Unigram Language Model $\Downarrow$ (subword regularization) prunes tokens based on unigram LM perplexity, which can be viewed as a probabilistic mixture of characters, subwords, and word segmentations, where the mixture probabiilty is computed using EM algorithm. It reduces the subword using a unigram LM with likelihood reduction.

Tokenization	#Vocab	Update method	New symbols
WordPiece	↑	Bottom-up merge	✔
BPE	↑	Bottom-up merge	✔
Unigram	↓	Prune	✘

Byte-Pair Encoding (BPE)

Byte-Pair Encoding (BPE)^[8] firstly adopts a pre-tokenizer to split the text sequence into words, then curates a base vocabulary consisting of all character symbol sets in the training data for frequency-based merge.

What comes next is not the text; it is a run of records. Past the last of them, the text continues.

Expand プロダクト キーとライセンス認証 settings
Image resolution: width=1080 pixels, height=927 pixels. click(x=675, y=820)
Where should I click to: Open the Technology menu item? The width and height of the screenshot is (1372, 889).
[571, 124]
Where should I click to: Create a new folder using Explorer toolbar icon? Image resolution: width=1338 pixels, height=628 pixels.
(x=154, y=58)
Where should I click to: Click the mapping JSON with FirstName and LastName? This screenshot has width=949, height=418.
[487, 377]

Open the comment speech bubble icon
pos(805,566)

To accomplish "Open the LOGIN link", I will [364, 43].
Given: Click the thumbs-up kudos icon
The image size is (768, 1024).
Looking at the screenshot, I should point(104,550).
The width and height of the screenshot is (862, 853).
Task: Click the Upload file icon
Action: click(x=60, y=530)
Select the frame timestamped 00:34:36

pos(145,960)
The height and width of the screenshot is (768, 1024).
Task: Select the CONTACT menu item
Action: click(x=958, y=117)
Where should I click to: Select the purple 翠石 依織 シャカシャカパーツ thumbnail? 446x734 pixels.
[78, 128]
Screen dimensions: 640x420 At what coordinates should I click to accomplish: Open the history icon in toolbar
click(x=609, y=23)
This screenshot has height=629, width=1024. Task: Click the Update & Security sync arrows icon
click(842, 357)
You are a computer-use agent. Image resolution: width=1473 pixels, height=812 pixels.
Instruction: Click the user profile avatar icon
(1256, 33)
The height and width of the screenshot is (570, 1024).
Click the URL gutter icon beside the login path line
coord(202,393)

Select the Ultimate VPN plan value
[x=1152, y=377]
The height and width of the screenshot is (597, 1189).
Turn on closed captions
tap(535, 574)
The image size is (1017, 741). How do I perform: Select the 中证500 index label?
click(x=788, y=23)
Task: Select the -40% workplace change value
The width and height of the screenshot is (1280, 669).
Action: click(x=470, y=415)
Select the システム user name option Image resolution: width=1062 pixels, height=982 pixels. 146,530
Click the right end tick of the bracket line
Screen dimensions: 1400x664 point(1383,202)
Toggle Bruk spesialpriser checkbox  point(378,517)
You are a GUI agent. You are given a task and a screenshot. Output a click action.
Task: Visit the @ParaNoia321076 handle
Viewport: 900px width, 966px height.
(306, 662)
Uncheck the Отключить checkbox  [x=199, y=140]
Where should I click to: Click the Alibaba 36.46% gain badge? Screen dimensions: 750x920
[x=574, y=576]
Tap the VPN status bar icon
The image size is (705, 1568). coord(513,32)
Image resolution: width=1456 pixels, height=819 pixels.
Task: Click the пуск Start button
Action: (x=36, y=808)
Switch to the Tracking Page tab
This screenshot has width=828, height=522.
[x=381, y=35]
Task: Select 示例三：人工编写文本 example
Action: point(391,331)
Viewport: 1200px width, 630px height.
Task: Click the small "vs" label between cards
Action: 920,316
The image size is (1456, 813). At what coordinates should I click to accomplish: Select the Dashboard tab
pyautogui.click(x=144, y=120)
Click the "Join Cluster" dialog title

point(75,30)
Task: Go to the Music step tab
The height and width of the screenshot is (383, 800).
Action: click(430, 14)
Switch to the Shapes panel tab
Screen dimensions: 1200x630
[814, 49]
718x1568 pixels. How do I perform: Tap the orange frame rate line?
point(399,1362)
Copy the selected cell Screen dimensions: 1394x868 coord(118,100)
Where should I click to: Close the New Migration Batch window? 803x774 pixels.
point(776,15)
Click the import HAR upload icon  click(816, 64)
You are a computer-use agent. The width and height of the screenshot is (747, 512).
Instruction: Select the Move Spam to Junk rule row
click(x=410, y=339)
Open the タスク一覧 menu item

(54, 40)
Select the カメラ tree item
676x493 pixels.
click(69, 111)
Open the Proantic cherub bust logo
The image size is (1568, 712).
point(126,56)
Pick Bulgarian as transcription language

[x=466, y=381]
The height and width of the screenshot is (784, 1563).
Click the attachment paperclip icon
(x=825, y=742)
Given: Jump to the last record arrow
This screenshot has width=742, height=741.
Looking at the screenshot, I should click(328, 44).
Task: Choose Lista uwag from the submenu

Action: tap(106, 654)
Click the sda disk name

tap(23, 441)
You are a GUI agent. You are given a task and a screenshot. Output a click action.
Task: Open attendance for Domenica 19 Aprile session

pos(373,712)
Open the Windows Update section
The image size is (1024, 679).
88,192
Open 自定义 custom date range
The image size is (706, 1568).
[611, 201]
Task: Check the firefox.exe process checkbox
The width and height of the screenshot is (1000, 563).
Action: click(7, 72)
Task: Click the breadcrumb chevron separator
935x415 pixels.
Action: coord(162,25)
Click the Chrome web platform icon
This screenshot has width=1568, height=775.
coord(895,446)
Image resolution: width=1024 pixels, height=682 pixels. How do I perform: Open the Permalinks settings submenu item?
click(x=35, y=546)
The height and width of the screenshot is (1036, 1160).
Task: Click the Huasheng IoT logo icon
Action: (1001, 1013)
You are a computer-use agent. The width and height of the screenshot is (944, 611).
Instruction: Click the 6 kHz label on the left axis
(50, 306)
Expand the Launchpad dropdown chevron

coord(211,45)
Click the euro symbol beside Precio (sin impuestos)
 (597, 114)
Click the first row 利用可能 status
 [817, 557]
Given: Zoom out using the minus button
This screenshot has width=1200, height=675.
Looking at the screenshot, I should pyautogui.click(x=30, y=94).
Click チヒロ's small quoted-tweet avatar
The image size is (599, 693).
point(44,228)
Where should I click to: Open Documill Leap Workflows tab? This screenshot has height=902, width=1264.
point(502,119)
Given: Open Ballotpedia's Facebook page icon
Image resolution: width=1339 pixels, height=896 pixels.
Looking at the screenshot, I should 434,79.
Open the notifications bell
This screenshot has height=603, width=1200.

Pre-tokenization The pre-tokenization can be:

Space tokenization, e.g. GPT-2, RoBERTa.
Rule-based tokenization (Moses), e.g. XLM.
Spacy and ftfy: GPT.

Frequency-based Merge Starting with the base vocabulary, BPE counts the frequency of each neighbor pair and selects the unit pair that occurs most frequently to the base vocabulary. Then it searches for the next unit pair that occurs the most frequently.

Byte-level BPE (BBPE)

Background

Unicode vs Byte:

Unicode: Unicode is an encoding for textual characters which is able to represent characters from different languages. Each character is represented by a unicode code point. Unicode consists of a total of 137,929 characters.
Byte: 8 bits is called a byte. One byte character set can contain 256 characters.

>>> u'Hi'.encode('ASCII')
b'Hi'
>>> b'\x48\x69'
b'Hi'
>>> b'\x48\x69'.decode('ASCII') # hex (ascii) to str (unicode)
'Hi'
>>> chr(72)
'H'
>>> b'\x48'
b'H'
>>> ord(b'\x48')
72
>>> hex(72)
'0x48'
>>> b'\x48'.decode()
'H'

BPE Tokenization	#Code points	Seq length	OOV
Unicode-level	13k+	L	✔
Byte-level	256	≤4L	✘

Unicode code point contains 130k+ points to cover the full space of textual characters, which can increase the base vocabulary size of BPE. Thus, Applying BPE to the byte sequence of language is a great idea proposed in GPT-2^[14] to reduce the vocabulary size. However, directly applying byte-level BPE can result in suboptimum because the greedy frequency-based heuristic in BPE tend to merge common words into neighbors to generate overfit sub-tokens, such as “-ing.”, “-ing!”, “-ing?”.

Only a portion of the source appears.